BEGIN

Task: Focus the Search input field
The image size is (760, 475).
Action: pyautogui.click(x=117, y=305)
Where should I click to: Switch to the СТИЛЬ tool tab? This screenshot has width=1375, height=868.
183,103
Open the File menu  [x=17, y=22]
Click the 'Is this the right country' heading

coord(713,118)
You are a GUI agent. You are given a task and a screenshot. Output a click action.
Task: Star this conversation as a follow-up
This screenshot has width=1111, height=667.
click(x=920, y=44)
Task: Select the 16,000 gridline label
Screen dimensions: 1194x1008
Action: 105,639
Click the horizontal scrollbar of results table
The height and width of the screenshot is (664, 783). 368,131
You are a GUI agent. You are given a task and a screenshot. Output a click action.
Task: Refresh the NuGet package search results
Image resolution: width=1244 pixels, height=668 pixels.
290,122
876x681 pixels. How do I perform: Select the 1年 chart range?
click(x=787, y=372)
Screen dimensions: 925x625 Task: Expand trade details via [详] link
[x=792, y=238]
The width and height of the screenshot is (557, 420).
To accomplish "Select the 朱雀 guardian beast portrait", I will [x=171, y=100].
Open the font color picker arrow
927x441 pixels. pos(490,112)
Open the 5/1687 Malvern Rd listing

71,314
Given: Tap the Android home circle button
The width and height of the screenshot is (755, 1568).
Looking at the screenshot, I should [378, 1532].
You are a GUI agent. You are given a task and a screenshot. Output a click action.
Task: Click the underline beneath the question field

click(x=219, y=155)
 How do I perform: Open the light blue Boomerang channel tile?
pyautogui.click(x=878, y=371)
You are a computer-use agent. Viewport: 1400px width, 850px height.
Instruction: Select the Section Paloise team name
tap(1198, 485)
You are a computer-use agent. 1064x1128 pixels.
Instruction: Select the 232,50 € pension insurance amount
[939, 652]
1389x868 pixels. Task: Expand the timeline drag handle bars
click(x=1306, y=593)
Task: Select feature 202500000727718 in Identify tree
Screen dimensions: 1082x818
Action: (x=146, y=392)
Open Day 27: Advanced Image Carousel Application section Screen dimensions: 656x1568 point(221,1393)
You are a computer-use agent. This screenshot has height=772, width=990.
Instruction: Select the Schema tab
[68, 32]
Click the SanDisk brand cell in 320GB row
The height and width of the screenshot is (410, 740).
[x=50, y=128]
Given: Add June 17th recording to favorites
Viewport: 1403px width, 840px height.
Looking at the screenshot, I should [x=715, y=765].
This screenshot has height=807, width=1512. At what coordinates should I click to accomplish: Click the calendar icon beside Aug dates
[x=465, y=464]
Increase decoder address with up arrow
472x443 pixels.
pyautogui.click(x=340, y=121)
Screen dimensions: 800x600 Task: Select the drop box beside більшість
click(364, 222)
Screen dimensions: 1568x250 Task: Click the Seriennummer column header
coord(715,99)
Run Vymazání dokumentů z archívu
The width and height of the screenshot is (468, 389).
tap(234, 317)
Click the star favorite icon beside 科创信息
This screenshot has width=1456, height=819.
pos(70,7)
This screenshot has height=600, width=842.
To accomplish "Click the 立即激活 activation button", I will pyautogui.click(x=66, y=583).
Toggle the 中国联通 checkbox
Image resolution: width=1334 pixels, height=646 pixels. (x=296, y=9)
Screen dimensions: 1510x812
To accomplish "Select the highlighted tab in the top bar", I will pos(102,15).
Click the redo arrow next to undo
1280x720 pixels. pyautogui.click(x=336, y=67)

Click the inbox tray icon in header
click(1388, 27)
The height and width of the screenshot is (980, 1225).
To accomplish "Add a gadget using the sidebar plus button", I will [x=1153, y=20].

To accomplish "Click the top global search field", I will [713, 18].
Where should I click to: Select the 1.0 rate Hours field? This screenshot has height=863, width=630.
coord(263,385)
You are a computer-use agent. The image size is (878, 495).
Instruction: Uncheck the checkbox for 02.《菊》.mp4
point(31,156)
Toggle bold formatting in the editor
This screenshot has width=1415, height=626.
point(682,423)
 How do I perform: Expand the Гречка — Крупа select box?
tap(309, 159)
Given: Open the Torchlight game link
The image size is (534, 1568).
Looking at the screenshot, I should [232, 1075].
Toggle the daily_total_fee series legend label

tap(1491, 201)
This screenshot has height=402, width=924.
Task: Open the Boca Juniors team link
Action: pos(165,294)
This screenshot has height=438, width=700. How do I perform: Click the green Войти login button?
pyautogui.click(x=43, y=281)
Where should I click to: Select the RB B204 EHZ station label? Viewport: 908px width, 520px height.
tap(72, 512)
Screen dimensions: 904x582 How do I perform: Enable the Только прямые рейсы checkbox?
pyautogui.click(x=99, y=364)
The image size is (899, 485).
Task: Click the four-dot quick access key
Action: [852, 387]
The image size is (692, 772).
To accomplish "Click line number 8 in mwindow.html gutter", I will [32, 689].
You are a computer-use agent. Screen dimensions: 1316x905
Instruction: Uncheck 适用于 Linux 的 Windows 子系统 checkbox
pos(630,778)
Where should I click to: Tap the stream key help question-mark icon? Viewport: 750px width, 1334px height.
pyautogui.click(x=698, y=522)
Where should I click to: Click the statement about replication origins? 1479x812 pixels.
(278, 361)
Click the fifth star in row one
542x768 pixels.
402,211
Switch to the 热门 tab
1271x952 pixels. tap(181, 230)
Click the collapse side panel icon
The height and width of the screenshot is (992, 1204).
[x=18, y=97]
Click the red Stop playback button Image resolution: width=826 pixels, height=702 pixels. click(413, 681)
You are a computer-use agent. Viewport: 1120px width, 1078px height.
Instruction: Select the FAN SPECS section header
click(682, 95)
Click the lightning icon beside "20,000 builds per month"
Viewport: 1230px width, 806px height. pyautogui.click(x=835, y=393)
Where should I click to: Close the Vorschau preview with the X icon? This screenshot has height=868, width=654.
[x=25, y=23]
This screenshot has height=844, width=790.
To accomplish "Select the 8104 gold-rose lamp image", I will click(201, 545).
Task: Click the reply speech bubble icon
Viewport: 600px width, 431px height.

END

[Exercise brief] Word for word, repeat the lines from the one holding "Screen dimensions: 904x582" through the last line of the entries, both included.

[Task answer]
Screen dimensions: 904x582 How do I perform: Enable the Только прямые рейсы checkbox?
pyautogui.click(x=99, y=364)
The image size is (899, 485).
Task: Click the four-dot quick access key
Action: [852, 387]
The image size is (692, 772).
To accomplish "Click line number 8 in mwindow.html gutter", I will [32, 689].
You are a computer-use agent. Screen dimensions: 1316x905
Instruction: Uncheck 适用于 Linux 的 Windows 子系统 checkbox
pos(630,778)
Where should I click to: Tap the stream key help question-mark icon? Viewport: 750px width, 1334px height.
pyautogui.click(x=698, y=522)
Where should I click to: Click the statement about replication origins? 1479x812 pixels.
(278, 361)
Click the fifth star in row one
542x768 pixels.
402,211
Switch to the 热门 tab
1271x952 pixels. tap(181, 230)
Click the collapse side panel icon
The height and width of the screenshot is (992, 1204).
[x=18, y=97]
Click the red Stop playback button Image resolution: width=826 pixels, height=702 pixels. click(413, 681)
You are a computer-use agent. Viewport: 1120px width, 1078px height.
Instruction: Select the FAN SPECS section header
click(682, 95)
Click the lightning icon beside "20,000 builds per month"
Viewport: 1230px width, 806px height. pyautogui.click(x=835, y=393)
Where should I click to: Close the Vorschau preview with the X icon? This screenshot has height=868, width=654.
[x=25, y=23]
This screenshot has height=844, width=790.
To accomplish "Select the 8104 gold-rose lamp image", I will click(201, 545).
Task: Click the reply speech bubble icon
Viewport: 600px width, 431px height.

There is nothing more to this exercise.